Plane Queer: Labor, Sexuality, and AIDS in the History of Male Flight Attendants
by Paul Tiemeyer
Reviewed by Amanda Armstrong (a graduate student worker at UC Berkeley. She is a member of Academic Workers for a Democratic Union and is on the bargaining team for the UC Student-Workers Union – United Auto Workers Local 2865).
The moments of unspoken recognition that passed between gay male flight attendants in the 1950s, for instance. Or the euphemisms shared by airline managers, who seemed to want to reduce the number of gay men in the industry. Such things were not written down. But can they be unearthed today?
In his new book, Plane Queer: Labor, Sexuality, and AIDS in the History of Male Flight Attendants, Paul Tiemeyer collects stories about, generally, white men who worked—or tried to work—as flight attendants for U.S. airlines. Their stories are compelling, and tell us about aspects of the airline industry that haven’t yet been discussed in writing.
But because Tiemeyer mostly leaves their sister flight attendants outside the frame of his discussion, the book feels incomplete.

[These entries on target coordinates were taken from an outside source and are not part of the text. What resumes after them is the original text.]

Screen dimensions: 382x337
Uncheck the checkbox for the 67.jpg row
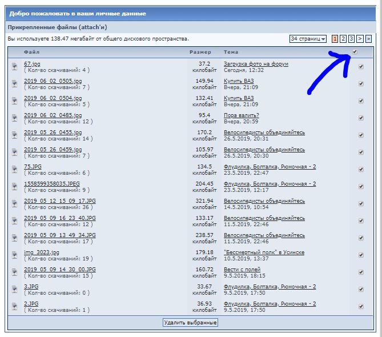[361, 67]
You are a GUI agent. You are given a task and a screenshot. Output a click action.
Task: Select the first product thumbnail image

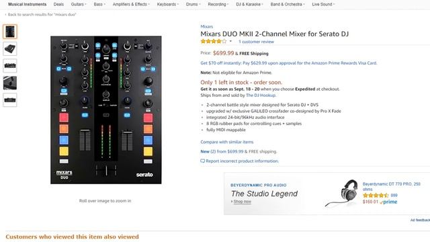tap(10, 32)
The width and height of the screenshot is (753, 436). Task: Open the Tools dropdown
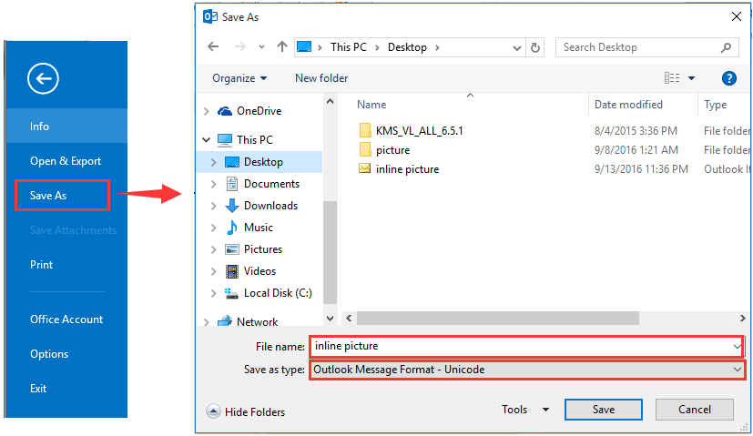[x=525, y=410]
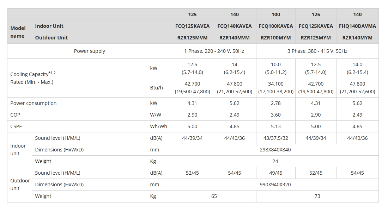This screenshot has height=212, width=388.
Task: Click the 49/45 outdoor sound level value
Action: tap(276, 173)
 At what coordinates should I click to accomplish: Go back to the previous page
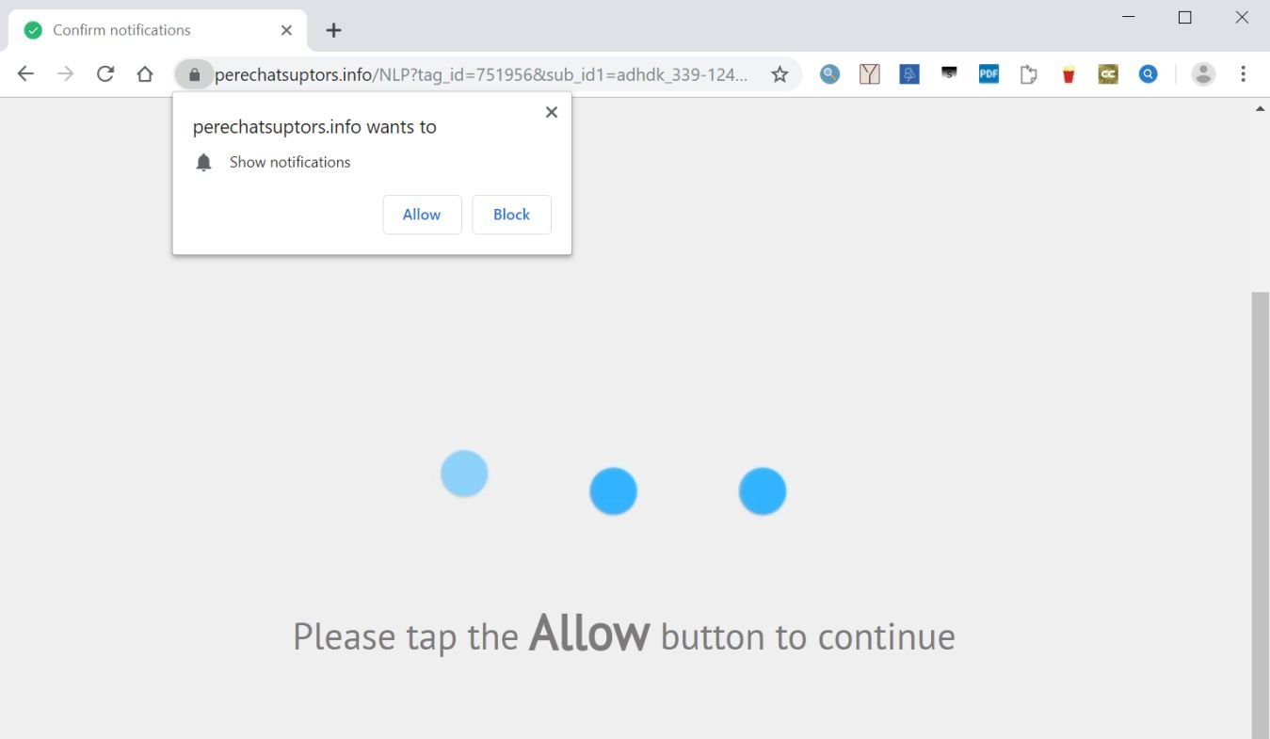point(25,74)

As Tiemeyer presents the story, …trends coincided in the mid-1950s with a period of particularly virulent homophobia, which brought about the near-total exclusion of men from new flight attendant positions.
He focuses particularly on the aftermath of the 1954 murder of Eastern Airlines flight attendant William Simpson. Upon landing in Miami, it seems Simpson was solicited for sex—by a man who, with an accomplice, robbed and fatally shot him.
The two men presented an argument in court that would later become known as the “gay panic defense”—that Simpson, by making a pass at them, provoked them to panic and kill him. They were ultimately acquitted of murder. Miami newspapers took the occasion to publish a series of phobic exposés on the local underground gay scene.